Search the entries below for the word "Britské" and copy every line where it appears.

Excerpts from a dataset:
◆ ◆ ◆ ◆ ◆ ◆ ◆

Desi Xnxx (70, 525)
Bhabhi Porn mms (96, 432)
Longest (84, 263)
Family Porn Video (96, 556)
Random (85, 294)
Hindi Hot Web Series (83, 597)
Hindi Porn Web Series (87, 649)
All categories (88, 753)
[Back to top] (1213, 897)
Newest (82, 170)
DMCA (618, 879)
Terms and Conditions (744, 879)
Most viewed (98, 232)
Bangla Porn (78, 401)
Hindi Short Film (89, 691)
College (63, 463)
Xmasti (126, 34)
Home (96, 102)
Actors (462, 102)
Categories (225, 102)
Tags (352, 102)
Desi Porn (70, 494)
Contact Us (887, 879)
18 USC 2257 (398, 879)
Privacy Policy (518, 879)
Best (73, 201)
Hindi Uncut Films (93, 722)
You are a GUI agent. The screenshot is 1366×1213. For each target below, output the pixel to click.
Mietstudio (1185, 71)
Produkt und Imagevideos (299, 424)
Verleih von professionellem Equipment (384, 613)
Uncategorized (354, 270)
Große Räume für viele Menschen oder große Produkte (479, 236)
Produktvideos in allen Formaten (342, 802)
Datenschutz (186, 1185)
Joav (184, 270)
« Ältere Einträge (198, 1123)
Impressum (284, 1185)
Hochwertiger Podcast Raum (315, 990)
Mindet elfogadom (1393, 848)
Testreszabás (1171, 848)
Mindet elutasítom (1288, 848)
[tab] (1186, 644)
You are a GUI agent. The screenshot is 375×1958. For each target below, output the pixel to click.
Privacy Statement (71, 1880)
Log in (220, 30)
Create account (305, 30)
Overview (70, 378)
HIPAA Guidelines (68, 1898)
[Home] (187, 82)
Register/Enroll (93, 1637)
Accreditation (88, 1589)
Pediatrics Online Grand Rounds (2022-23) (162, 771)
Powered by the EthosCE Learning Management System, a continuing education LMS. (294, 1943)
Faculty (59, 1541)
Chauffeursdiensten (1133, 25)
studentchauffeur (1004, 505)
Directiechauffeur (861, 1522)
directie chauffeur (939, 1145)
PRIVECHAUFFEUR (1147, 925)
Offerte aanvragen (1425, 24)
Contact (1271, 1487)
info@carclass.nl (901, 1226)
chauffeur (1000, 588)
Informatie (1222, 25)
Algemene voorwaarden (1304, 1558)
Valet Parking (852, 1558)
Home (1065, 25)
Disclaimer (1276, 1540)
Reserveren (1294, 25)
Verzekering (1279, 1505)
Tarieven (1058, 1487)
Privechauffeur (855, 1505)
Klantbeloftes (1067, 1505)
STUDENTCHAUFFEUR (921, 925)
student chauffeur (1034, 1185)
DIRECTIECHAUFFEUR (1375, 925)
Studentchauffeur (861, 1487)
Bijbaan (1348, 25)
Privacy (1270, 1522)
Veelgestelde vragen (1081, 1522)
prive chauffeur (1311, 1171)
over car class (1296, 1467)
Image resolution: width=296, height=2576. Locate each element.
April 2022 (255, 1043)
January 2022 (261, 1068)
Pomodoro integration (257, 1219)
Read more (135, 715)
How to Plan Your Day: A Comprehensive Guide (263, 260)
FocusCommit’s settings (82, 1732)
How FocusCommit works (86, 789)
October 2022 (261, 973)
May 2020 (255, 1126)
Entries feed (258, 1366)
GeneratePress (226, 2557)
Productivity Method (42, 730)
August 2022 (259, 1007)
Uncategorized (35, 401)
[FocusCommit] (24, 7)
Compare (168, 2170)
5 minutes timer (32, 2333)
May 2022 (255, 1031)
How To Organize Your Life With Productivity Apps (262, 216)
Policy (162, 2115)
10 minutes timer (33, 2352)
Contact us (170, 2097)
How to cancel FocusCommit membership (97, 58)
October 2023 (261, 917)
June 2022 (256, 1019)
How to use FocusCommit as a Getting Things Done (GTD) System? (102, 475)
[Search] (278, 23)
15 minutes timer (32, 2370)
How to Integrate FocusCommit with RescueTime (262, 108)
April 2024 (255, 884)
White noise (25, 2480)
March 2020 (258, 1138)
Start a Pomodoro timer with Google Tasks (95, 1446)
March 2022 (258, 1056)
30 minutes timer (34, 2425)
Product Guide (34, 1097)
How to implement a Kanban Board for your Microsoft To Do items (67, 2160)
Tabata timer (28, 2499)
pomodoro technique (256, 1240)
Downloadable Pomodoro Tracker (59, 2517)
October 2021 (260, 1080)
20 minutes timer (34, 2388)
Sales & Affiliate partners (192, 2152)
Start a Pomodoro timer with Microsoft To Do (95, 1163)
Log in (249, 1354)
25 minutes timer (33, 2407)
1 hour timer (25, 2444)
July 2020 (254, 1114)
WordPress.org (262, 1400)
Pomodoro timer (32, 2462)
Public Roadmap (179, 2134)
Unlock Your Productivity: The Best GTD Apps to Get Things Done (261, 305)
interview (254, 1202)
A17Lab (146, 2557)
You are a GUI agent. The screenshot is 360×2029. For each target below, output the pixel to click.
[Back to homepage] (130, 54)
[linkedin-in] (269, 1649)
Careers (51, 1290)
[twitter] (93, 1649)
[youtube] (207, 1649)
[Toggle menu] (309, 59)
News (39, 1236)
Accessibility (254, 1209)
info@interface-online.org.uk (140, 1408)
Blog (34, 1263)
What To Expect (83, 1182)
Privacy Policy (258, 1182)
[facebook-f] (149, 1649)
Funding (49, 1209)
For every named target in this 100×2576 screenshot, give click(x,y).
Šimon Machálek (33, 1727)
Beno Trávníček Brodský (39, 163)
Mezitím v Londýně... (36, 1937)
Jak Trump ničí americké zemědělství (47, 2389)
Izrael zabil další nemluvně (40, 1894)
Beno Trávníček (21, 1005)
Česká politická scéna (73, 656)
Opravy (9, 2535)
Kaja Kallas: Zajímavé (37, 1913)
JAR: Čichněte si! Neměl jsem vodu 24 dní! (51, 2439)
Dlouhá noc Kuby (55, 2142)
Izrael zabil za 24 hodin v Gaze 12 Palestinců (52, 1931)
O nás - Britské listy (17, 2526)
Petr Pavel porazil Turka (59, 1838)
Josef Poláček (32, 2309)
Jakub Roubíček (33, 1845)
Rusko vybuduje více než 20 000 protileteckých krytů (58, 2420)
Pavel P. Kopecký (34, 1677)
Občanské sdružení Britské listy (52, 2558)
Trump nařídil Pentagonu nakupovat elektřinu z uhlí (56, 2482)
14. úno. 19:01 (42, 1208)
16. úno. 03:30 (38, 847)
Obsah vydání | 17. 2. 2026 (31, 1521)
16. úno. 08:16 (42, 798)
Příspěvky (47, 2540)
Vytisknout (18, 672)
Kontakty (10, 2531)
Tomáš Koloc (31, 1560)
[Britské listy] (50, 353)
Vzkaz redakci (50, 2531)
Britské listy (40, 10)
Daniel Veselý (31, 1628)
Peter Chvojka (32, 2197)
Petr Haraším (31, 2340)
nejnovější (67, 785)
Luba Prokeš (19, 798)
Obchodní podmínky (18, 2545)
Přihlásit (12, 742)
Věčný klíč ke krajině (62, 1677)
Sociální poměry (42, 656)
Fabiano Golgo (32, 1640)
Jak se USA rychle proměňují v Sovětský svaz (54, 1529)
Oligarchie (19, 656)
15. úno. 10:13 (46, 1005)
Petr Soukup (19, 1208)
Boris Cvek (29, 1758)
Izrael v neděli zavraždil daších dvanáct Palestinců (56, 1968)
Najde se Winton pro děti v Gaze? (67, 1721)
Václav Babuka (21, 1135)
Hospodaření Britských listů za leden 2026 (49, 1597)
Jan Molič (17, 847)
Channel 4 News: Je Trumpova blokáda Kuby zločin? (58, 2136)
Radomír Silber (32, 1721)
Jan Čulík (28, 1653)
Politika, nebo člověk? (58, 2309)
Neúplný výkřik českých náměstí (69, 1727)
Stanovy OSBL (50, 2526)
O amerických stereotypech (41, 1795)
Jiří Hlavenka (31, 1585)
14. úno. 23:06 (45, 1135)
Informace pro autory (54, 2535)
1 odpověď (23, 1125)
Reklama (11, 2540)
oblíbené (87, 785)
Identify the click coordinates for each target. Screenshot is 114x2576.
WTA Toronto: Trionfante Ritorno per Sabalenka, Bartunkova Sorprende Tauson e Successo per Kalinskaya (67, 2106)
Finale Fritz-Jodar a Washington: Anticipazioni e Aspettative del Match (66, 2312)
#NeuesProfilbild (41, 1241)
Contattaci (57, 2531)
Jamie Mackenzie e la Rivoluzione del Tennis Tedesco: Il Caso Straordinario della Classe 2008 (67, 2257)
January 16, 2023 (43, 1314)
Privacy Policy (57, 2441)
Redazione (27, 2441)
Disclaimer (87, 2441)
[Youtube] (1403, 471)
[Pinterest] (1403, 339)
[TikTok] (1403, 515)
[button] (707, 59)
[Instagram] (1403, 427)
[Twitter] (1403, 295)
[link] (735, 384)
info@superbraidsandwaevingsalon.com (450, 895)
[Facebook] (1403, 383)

◆ ◆ ◆ ◆ ◆ ◆ ◆

* _Answer to the exercise_
O nás - Britské listy (17, 2526)
Občanské sdružení Britské listy (52, 2558)
[Britské listy] (50, 353)
Britské listy (40, 10)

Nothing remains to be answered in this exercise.